The whirlwind that finally struck New York was the outcome of what proved to be the most dangerous of all risk-taking by US agencies in the Muslim world. The sequence of events is quite simple. During the Soviet occupation of Afghanistan in the 1980s, the CIA collaborated with the Pakistan intelligence service and the Saudi monarchy to recruit large numbers of young men from all over the Arab world to fight a guerrilla war against the Russians. It did not matter who they were; no American ever seems to have paused to ask how dangerous these people might be. Far from exercising caution, the CIA funded the building of the training camps on the Afghan-Pakistan frontier which were later to become the head offices of a worldwide terrorist movement.

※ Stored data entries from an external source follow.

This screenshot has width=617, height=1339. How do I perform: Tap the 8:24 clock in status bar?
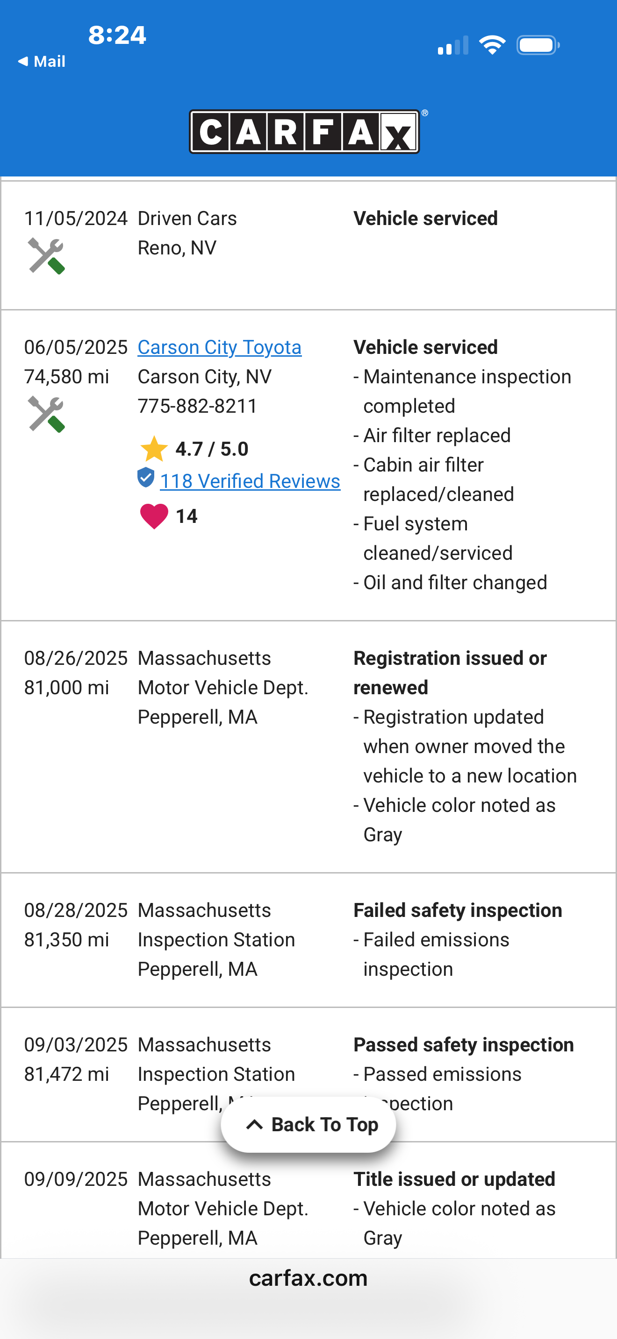(117, 35)
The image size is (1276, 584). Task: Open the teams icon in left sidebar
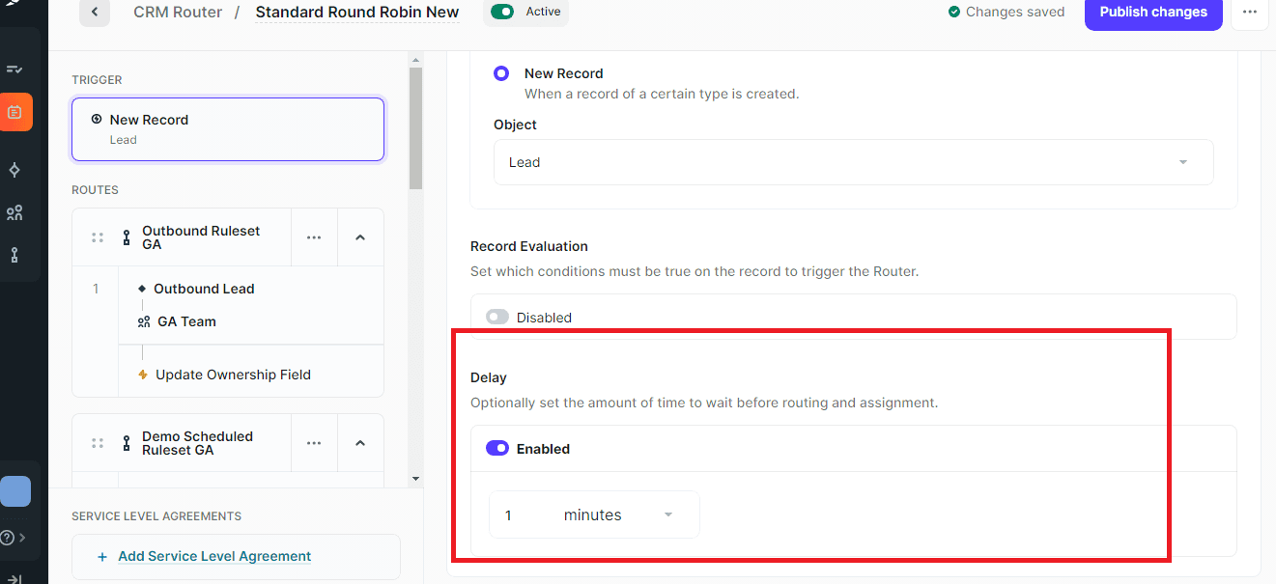14,212
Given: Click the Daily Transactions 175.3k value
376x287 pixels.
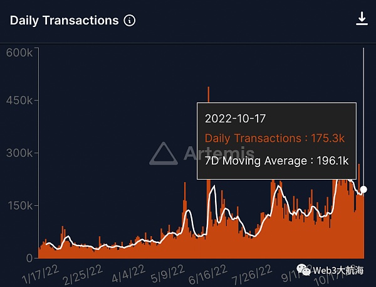Looking at the screenshot, I should point(328,138).
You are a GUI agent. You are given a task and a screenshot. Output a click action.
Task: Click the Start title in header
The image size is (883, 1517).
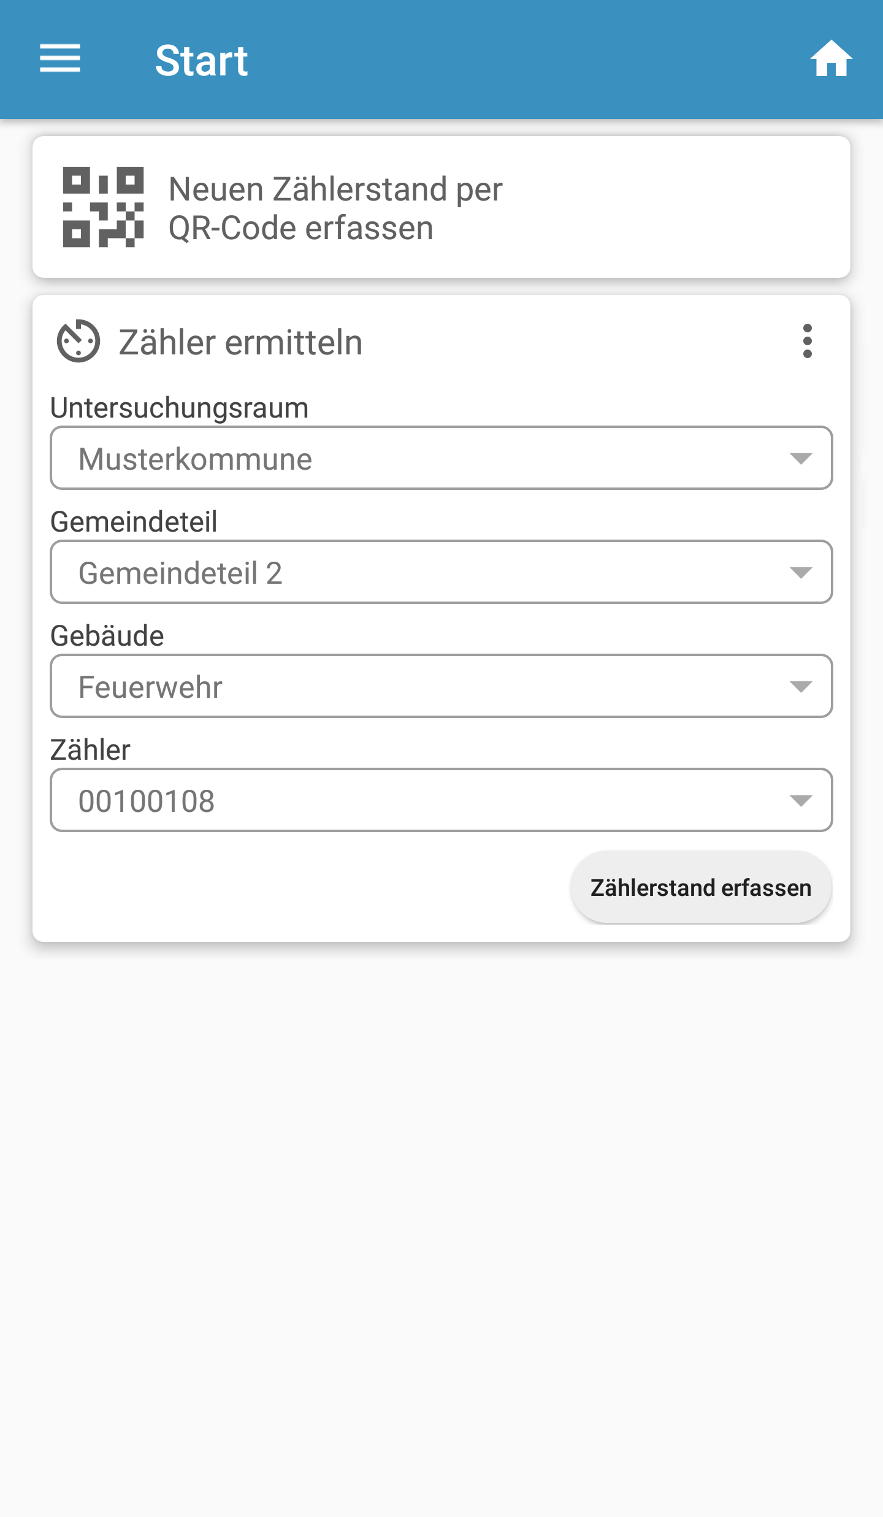201,61
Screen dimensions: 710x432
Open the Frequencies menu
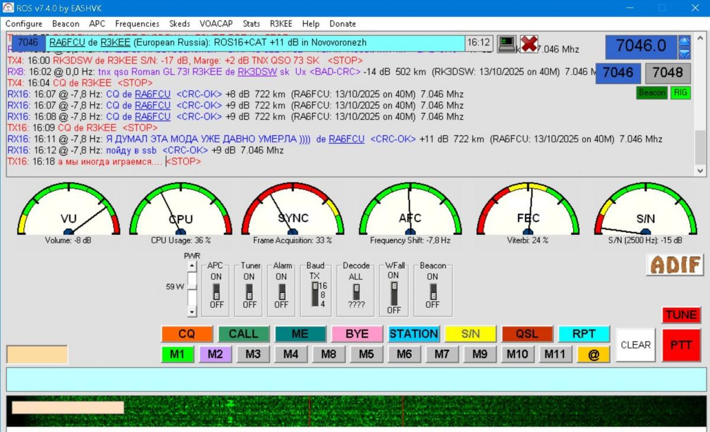pos(137,24)
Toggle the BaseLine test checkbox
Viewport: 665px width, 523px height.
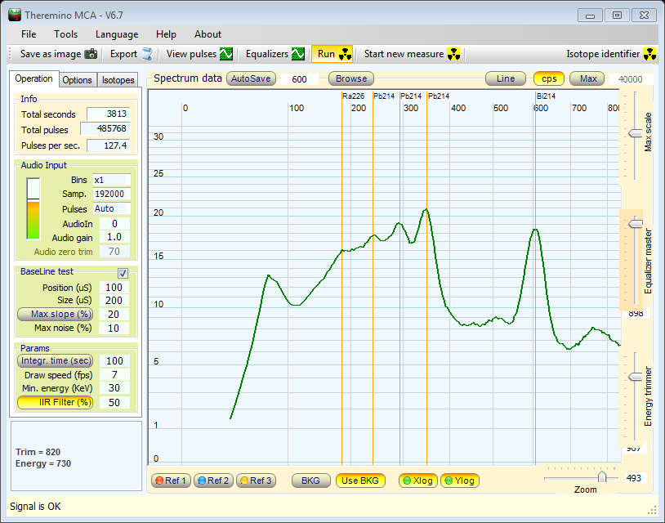[x=123, y=273]
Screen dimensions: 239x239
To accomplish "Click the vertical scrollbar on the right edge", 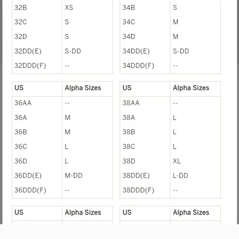I will click(x=238, y=112).
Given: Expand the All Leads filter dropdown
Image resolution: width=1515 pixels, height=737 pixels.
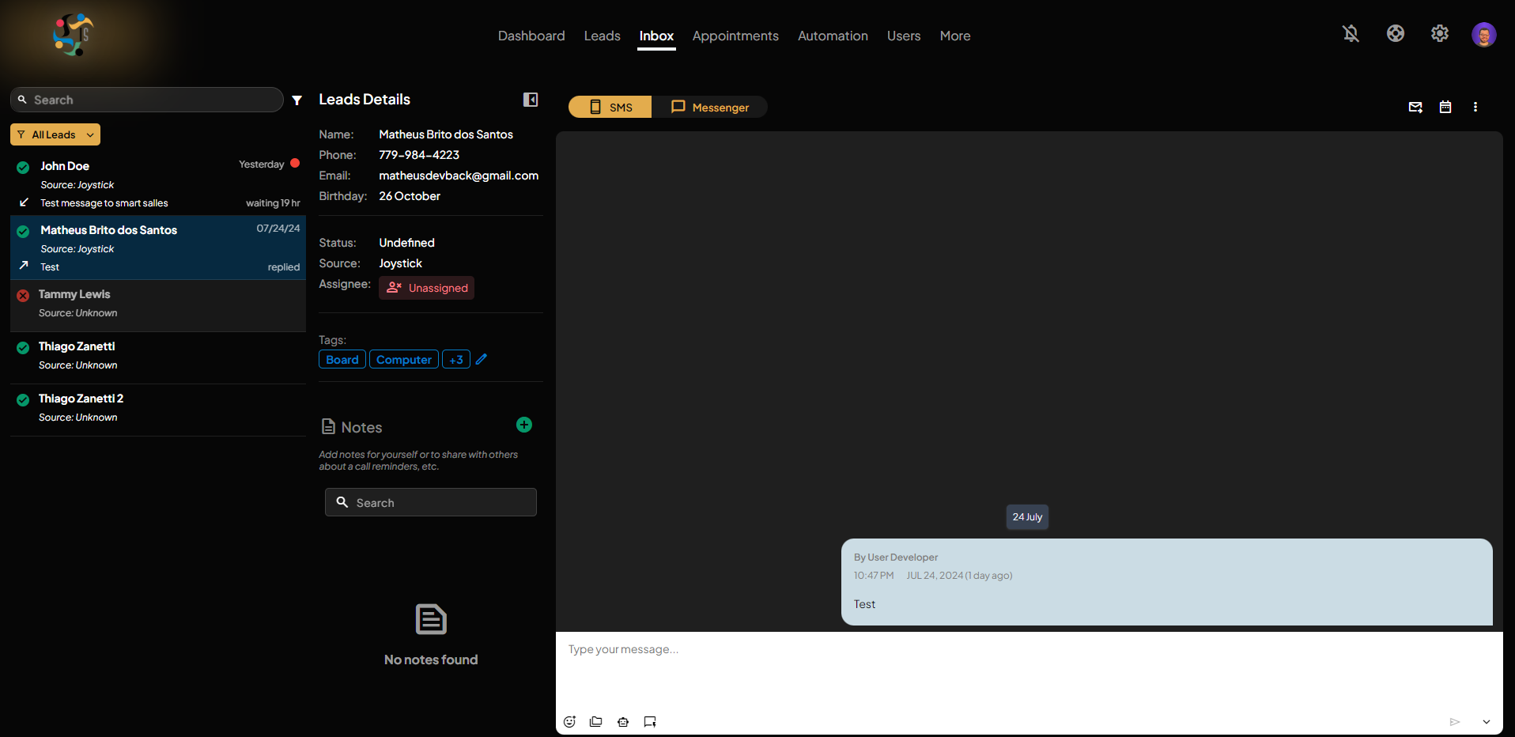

Then after communism was defeated, an enemy-of-the-month policy had to come into play. The first of these was Saddam Hussein, a convincing enough choice - albeit he had been a US ally for two decades - but operations against Iraq meant that US forces had to be stationed in Saudi, a desecration of the native land and 'Holy Land' of one of the CIA's most fervent recruits - one Osama bin Laden. The worm turned.

Of course there is more to all this than the follies of American foreign policy. If we are rational we can hardly stomach the bigotry and malignity that would murder three thousand New Yorkers merely because American troops are somewhere within a hundred mile radius of the Great Mosque at Mecca. But in Afghanistan the US gave bin Laden his chance of a lifetime. Without the CIA camps and the thousands of fundamentalist recruits, his bigotry and rage might have remained impotent. Just as the CIA had opened doors for state tyrants such as Saddam and Pinochet, so it opened the door to the stateless tyranny Al-Qaida.

4

There are many aspects of all this violence and counter-violence that evoke another Biblical text: 'That which is done is that which shall be done: and there is no new thing under the sun'. The American empire is different from the old empires in that it does not maintain colonial power through direct rule; instead, by force or conspiracy it sets up client regimes - authoritarian more often than not, because the suppression of revolt is more efficiently and more unscrupulously carried out in police states than in democracies. What is not new is the violence with which this modern empire is being built and sustained: its history of bloodshed, from the Philippines in the first decade of the twentieth century to Iraq in 1991 and 2003 onwards, has its precedents in the brutalities of the European Scramble for Africa.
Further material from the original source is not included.